The Scapegoat Good Friday 2012

By mmayer
Leviticus 16:21-22

He is to lay both hands on the head of the live goat and confess over it all the wickedness and rebellion of the Israelites—all their sins—and put them on the goat’s head. He shall send the goat away into the wilderness in the care of someone appointed for the task. The goat will carry on itself all their sins to a remote place; and the man shall release it in the wilderness.

The Scapegoat

Good Friday sermon.  2021

There is a board game called Scapegoat. In the game you try to get the crime pinned to someone else, while avoiding the blame yourself.

Blaming others is as old as Adam. Literally. Adam stood around and said nothing while the snake worked flat out to trick Eve. They fail the test, eat the fruit and then realise the enormity of what they have done. So they cover up and hide. God calls them out and Adam…….refuses to accept any responsibility. ‘The woman you put here, she gave me the fruit.’

Scapegoating is about avoiding any responsibility and blaming something or someone else.

When you were little, and did something wrong, which you knew was wrong but couldn’t stop yourself – and you got caught – did you ever try the line, ‘The devil made me do it.’  I think I got a very careful talking to from my mum.

The term scapegoat is actually a Bible word.

In the Old Testament, in Leviticus chapter 16 we read what happened on the Day of Atonement, the big day when the people faced all their sins over the past the year.  The High Priest has accumulated the guilt from all the sins of the people over the year by eating his share of their sacrifices. Once a year he had to offer a bull for his own sins, and then took 2 goats.  He took the blood of one into God’s presence to cleanse the holy of holies from the accumulated sin of the people, so that God could still stay in their midst and forgive them. The second goat wasn’t killed.  “When Aaron has finished making atonement for the Most Holy Place, the tent of meeting and the altar, he shall bring forward the live goat.  He is to lay both hands on the head of the live goat and confess over it all the wickedness and rebellion of the Israelites—all their sins—and put them on the goat’s head. He shall send the goat away into the wilderness in the care of someone appointed for the task. The goat will carry on itself all their sins to a remote place; and the man shall release it in the wilderness.

That was the scapegoat – carrying the sins of the people. That was the mechanism given to them by God, for dealing with guilt – speak it on to an innocent goat, who carried it away.

Here is a Holman Hunt artwork. He mentions the Bible verse in the frame.

Who do we as a nation, state or a church blame for the problems we experience? In the 1950s in was the communists, then it was longhaired students in the 60’ and free love, then it was dole bludgers, then it was rogue businessmen, then it was…..the list goes on and on. Who are the scapegoats in your family, or in your workplace?  If you work or live with someone who refuses to take any responsibility for something going wrong, or who is out to target you to make them look good, then you are in a very challenging space, maybe even a dangerous space.
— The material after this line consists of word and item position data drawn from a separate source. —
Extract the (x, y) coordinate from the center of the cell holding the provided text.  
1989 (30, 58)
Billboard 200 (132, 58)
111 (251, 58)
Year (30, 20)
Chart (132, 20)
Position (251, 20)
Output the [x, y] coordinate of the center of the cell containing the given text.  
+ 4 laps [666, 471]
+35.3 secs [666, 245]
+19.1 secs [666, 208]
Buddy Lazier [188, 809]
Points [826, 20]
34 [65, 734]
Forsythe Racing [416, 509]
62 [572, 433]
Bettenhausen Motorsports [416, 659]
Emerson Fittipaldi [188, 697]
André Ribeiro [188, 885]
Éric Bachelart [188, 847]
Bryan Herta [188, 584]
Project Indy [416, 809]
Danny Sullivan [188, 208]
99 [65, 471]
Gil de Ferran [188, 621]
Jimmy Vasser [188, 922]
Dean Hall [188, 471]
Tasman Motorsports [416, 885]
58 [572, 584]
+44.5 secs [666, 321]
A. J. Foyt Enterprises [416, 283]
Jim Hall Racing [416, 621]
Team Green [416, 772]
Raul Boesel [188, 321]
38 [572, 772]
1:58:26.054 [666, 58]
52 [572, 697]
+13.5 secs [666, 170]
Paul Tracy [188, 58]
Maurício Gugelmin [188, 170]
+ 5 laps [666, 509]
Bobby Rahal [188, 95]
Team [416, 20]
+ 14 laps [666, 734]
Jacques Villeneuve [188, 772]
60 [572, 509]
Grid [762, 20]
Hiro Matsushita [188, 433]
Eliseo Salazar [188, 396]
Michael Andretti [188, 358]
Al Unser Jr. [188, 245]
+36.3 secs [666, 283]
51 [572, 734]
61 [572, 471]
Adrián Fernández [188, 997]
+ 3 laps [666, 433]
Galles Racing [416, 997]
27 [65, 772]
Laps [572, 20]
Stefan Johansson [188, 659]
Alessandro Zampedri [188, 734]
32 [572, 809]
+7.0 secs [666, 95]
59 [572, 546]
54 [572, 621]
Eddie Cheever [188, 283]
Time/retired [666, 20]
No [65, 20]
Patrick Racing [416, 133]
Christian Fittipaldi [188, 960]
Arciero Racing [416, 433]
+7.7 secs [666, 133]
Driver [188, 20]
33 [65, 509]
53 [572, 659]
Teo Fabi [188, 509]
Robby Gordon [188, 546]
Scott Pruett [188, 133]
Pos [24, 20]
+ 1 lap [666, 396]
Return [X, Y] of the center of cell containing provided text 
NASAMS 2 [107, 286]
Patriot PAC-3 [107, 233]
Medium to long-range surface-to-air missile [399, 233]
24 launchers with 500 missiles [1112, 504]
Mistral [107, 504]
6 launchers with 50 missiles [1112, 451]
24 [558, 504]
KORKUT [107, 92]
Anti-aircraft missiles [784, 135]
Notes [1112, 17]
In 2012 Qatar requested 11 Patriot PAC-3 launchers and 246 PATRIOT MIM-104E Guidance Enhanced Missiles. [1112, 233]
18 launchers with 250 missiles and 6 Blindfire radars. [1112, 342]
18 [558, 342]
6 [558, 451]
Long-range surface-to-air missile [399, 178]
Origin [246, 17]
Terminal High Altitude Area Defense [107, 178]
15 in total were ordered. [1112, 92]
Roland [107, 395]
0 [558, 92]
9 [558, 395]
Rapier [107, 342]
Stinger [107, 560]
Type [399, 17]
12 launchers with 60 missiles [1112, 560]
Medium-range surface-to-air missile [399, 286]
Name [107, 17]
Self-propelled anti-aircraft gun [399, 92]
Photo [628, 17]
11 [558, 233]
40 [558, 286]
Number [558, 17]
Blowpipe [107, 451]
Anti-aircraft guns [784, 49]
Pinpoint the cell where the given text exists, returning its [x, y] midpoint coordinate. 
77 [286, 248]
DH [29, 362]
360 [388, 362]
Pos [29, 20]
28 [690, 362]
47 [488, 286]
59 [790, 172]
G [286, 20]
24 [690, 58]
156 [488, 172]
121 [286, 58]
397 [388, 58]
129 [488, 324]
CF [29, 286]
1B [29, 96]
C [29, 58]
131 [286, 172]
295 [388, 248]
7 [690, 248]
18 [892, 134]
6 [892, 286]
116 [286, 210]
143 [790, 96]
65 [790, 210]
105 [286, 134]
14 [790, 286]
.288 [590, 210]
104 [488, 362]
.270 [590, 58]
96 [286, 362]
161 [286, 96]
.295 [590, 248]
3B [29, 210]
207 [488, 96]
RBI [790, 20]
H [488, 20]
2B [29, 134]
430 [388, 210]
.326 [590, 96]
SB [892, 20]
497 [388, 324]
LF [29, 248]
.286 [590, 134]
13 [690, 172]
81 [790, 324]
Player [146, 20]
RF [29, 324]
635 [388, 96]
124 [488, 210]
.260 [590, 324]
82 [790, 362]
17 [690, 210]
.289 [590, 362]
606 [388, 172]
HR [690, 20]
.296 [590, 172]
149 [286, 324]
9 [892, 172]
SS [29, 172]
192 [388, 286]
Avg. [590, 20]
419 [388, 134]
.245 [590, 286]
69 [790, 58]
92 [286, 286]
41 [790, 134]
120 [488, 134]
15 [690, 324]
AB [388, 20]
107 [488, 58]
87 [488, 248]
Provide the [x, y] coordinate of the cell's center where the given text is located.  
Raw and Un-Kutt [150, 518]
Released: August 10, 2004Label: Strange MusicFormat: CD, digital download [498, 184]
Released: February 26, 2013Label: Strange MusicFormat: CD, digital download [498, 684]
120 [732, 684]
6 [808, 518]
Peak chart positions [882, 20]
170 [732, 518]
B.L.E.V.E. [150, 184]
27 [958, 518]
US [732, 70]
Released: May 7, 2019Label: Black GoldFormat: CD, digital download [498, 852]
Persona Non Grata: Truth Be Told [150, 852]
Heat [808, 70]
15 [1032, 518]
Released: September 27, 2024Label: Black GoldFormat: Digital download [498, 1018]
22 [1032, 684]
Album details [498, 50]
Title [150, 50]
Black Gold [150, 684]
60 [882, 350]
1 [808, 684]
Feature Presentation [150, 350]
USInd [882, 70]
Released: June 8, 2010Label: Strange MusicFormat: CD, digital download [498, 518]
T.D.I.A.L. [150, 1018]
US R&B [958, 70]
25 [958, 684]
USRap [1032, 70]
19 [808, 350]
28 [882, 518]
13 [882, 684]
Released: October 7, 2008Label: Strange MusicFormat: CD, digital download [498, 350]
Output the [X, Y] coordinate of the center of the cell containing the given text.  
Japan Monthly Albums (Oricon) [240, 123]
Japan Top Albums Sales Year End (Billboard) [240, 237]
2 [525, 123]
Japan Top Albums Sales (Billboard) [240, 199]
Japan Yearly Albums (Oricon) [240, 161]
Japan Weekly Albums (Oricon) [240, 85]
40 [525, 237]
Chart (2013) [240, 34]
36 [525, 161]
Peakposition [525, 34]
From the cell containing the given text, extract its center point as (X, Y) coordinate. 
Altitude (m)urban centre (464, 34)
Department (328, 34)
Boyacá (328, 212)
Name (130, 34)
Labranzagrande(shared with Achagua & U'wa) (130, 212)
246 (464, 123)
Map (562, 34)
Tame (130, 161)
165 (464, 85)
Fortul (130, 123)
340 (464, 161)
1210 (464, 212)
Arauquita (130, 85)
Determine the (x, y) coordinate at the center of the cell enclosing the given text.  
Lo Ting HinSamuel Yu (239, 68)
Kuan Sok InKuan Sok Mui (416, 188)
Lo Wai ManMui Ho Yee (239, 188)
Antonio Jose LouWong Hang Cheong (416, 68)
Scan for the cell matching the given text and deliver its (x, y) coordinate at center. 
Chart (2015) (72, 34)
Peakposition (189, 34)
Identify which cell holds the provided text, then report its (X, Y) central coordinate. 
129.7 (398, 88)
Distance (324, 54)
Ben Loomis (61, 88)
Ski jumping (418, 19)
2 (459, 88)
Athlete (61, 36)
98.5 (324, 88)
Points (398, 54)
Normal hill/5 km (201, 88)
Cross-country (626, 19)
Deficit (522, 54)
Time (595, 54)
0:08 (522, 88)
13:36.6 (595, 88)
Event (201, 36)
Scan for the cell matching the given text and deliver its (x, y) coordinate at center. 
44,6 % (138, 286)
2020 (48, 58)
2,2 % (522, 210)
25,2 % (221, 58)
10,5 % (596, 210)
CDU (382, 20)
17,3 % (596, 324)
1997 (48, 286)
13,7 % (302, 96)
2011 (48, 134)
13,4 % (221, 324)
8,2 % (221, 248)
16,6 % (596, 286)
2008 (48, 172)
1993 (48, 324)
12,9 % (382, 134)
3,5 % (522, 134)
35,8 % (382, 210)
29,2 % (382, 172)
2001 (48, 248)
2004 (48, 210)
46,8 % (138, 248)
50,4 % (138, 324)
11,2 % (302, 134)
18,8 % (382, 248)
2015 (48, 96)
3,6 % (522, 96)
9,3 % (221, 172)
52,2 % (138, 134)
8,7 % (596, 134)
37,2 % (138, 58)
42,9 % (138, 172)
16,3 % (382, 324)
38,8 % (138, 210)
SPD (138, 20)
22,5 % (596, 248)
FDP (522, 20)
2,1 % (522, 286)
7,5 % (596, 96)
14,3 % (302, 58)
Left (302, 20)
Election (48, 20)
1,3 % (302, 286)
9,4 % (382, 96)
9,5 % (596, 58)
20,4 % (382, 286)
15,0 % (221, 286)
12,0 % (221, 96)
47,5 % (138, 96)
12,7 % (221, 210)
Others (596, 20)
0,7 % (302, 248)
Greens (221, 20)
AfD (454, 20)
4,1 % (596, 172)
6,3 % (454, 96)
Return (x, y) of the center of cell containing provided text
Let’s turn our attention to Jesus.

And that is Jesus for us on this day – the scapegoat. He is the one who caries all our sins, he is the one pushed out of the city, he is the one who is treated as rubbish, and disposed of, and he went willingly. In his ministry, like happened with the scapegoat, Jesus had loaded himself up with human sins and sicknesses by being with people, and not pushing them away. He reached out to unclean people, he touched dead people to call them back to life. He mixed with people whose lifestyles meant they were not allowed to go to church. In doing all that, he took it all onto himself and he took it all to the cross. In doing that he was saying: the evil stops here. Revenge, no matter how righteous –  stops here. Blaming others stops here. Bitterness stops here. Attacking others stops here.

We all have our issues, our hurts, our personal stories of wrongs done to us. We may also be aware of how our attitudes, our judging, our actions have not always blessed others. The power of transformation happens for us, as we learn to entrust ourselves into this space with Jesus. We learn to stay with our issues, not in a morbid or depressing way, but to allow the healing work to happen in us. We are taken deeper than the instinctual cycle of attack and counter-attack, or blame and deflect. We are able to not immediately cover up our wrong doing, but let it gently be opened up to the compassion and care of our Lord. And when we come to realise how we have been mistreated by others, or by situations, we are taken through our feelings of confusion or shame, then we are taken past our righteous anger, to a deeper place, where we learn to respond out of love, and not lash out in hurt. Here, at the cross, we start to find some sort of peace, and the power to live in a good way, with the things inside or around us, that are not yet right, but are being worked on in a good way.

Jesus is the true scapegoat. He does not take everything away from us so we never have to deal with it again. Neither does he continually rub our faces in our messes. He holds us compassionately, and in truth and picks us up. He speaks words of truth to us, truth that heals.

We may have a lot of scarring, but those scars now become badges of honour, places where we have done the painful, honest, hard work, that has brought healing and hope to us.